(Work item): Your task is to write out every line of the data exactly. Drop the pictures.

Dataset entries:
====

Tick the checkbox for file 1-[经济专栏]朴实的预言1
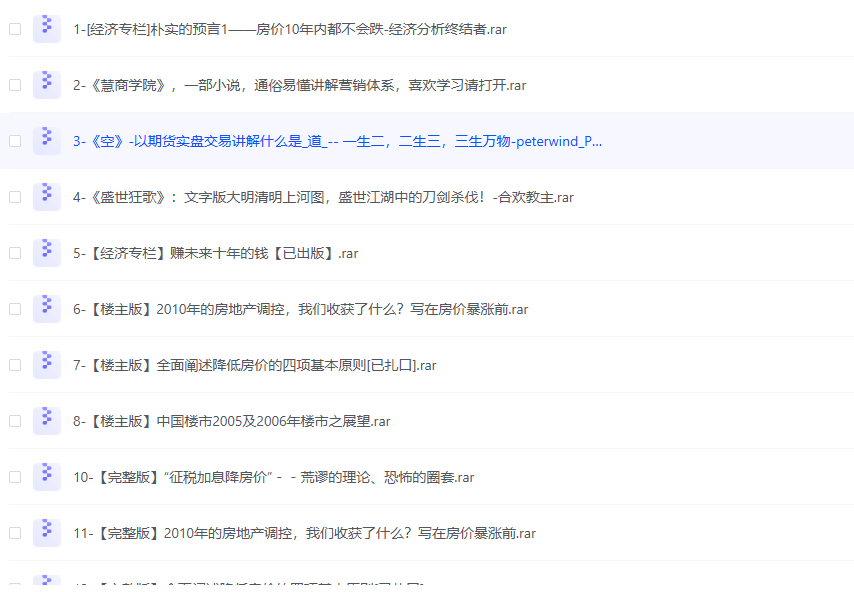 tap(15, 29)
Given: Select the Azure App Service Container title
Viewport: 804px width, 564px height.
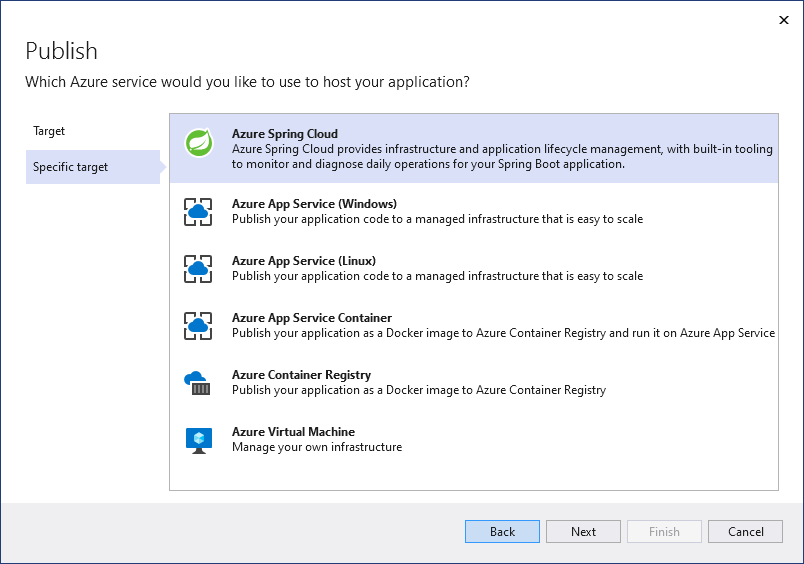Looking at the screenshot, I should pos(312,318).
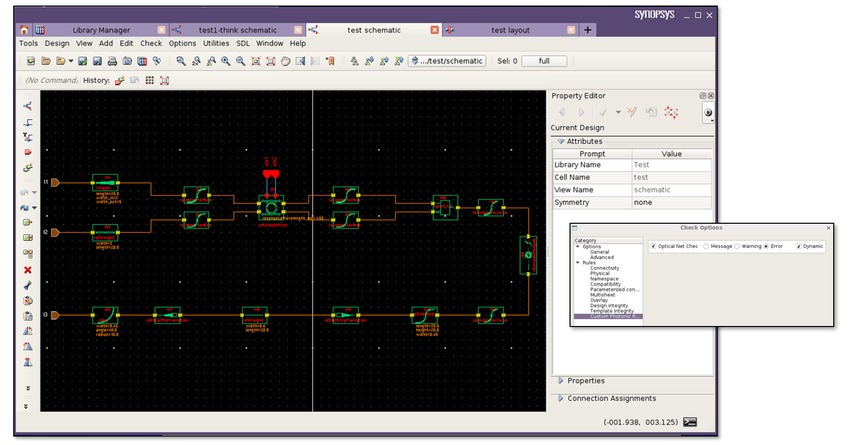
Task: Click the print icon in toolbar
Action: click(112, 61)
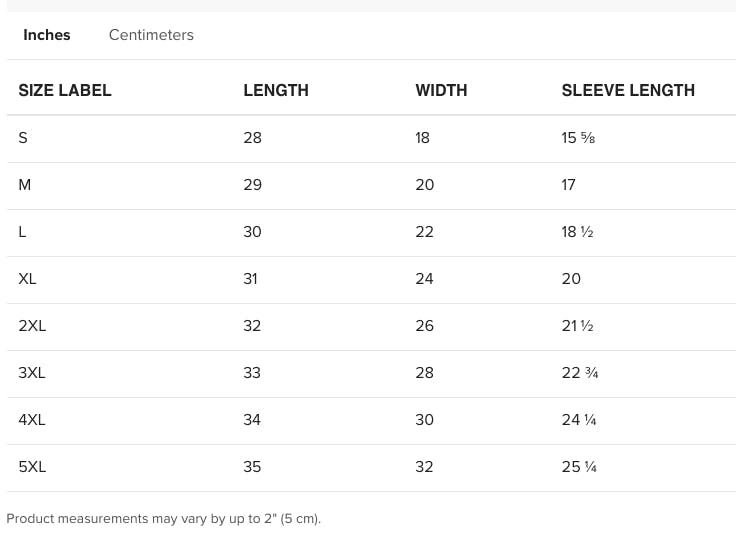
Task: Select the S size row label
Action: coord(23,138)
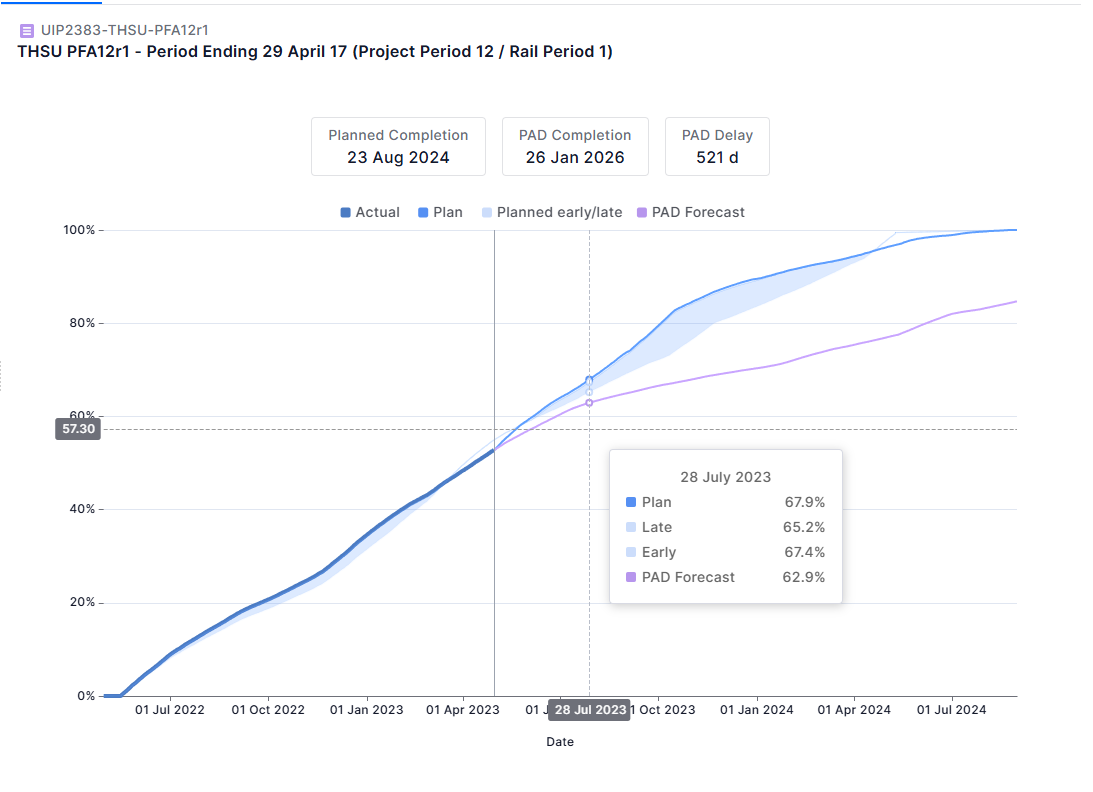
Task: Click the 28 Jul 2023 x-axis date badge
Action: pos(590,710)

====

(Answer to this exercise):
Tick the checkbox for file 1-[经济专栏]朴实的预言1
 tap(15, 29)
Given: Select the Azure App Service Container title
Viewport: 804px width, 564px height.
Looking at the screenshot, I should pos(312,318).
Task: Click the print icon in toolbar
Action: click(112, 61)
Task: Select the S size row label
Action: coord(23,138)
Task: Click the 28 Jul 2023 x-axis date badge
Action: pos(590,710)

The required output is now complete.